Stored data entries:
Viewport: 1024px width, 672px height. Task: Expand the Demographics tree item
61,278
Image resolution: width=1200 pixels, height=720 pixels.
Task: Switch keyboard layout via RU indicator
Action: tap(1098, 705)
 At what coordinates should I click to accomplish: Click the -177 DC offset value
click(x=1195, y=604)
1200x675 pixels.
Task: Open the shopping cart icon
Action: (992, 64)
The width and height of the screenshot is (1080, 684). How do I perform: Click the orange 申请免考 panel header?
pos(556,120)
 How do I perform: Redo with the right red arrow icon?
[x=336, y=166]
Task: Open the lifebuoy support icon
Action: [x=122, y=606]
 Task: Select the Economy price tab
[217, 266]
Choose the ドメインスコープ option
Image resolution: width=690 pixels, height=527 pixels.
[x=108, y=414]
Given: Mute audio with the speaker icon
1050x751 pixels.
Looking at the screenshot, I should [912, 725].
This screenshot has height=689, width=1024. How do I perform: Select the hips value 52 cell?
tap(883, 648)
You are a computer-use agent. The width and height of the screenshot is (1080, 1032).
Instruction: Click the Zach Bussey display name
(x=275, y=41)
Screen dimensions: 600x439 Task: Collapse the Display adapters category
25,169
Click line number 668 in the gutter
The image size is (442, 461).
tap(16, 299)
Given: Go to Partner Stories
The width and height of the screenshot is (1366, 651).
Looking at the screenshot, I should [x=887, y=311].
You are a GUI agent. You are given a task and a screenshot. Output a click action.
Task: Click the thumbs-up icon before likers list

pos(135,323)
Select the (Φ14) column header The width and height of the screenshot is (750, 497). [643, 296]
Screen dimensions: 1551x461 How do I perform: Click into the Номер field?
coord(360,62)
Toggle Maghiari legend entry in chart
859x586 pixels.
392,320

Aim of the task ::
Give back exactly the lines from the line containing "Instruction: Click the" to the end of the entries, and no other lines.

Solution to this task ::
Instruction: Click the Zach Bussey display name
(x=275, y=41)
Screen dimensions: 600x439 Task: Collapse the Display adapters category
25,169
Click line number 668 in the gutter
The image size is (442, 461).
tap(16, 299)
Given: Go to Partner Stories
The width and height of the screenshot is (1366, 651).
Looking at the screenshot, I should [x=887, y=311].
You are a GUI agent. You are given a task and a screenshot. Output a click action.
Task: Click the thumbs-up icon before likers list

pos(135,323)
Select the (Φ14) column header The width and height of the screenshot is (750, 497). [643, 296]
Screen dimensions: 1551x461 How do I perform: Click into the Номер field?
coord(360,62)
Toggle Maghiari legend entry in chart
859x586 pixels.
392,320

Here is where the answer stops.